*DATA ROWS*.
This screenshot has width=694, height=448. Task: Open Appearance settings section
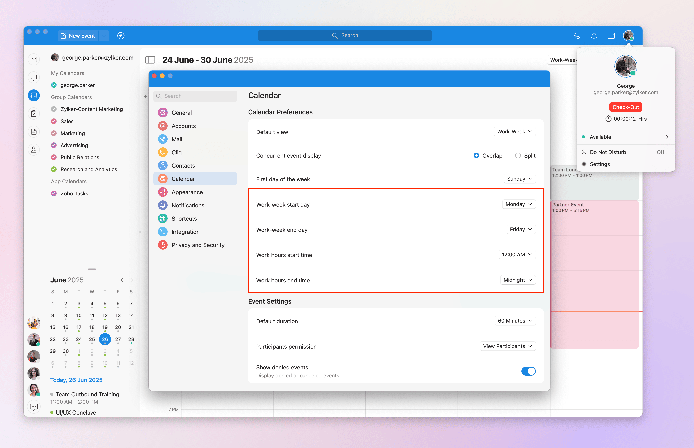point(187,192)
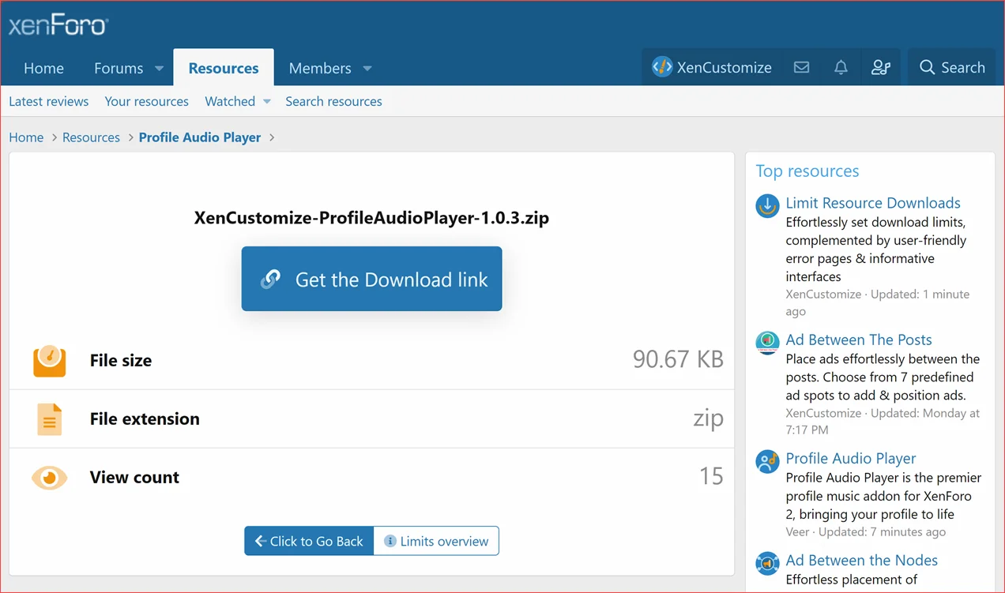Open the alerts bell icon
Image resolution: width=1005 pixels, height=593 pixels.
point(841,67)
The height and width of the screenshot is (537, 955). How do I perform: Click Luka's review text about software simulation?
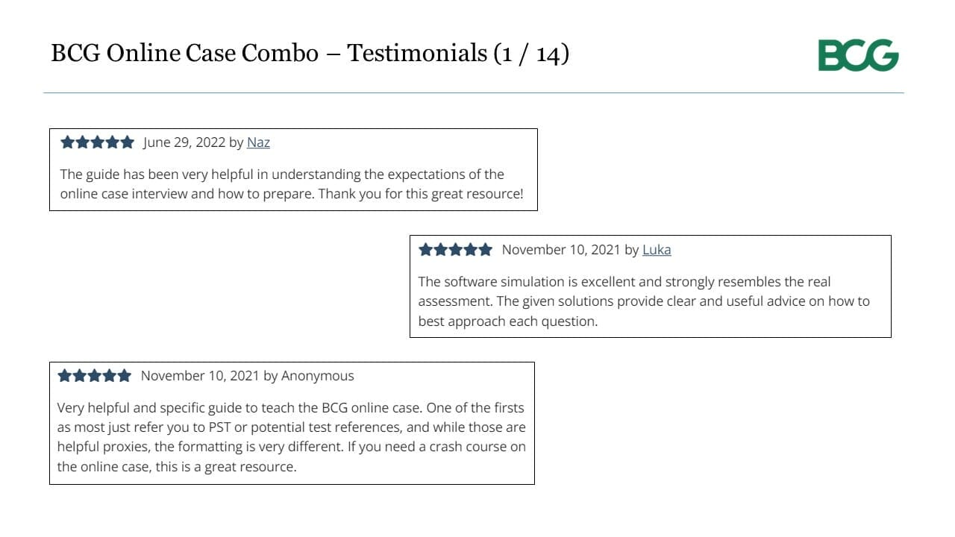644,301
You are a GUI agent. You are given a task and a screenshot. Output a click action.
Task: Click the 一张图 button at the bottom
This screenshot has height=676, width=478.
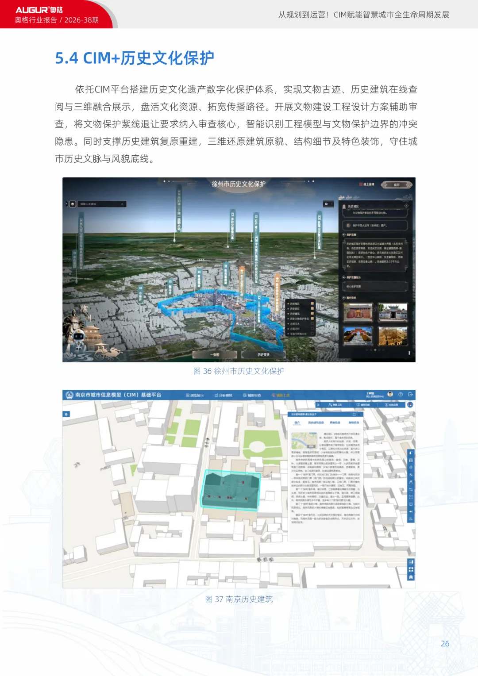pos(216,354)
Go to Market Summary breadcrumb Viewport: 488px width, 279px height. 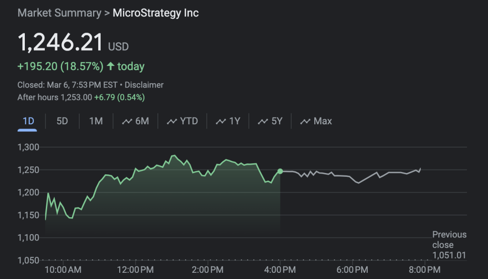(x=59, y=13)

*WHAT THIS TASK INVOLVES*. Please copy the records from the line containing "The height and" through the line containing "pos(216,354)", including both, with every character reproduced and the pictures left out.

*FULL ANSWER*.
The height and width of the screenshot is (537, 955). How do I perform: Click Luka's review text about software simulation?
644,301
You are a GUI agent. You are given a task and a screenshot. Output a click action.
Task: Click the 一张图 button at the bottom
This screenshot has height=676, width=478.
pos(216,354)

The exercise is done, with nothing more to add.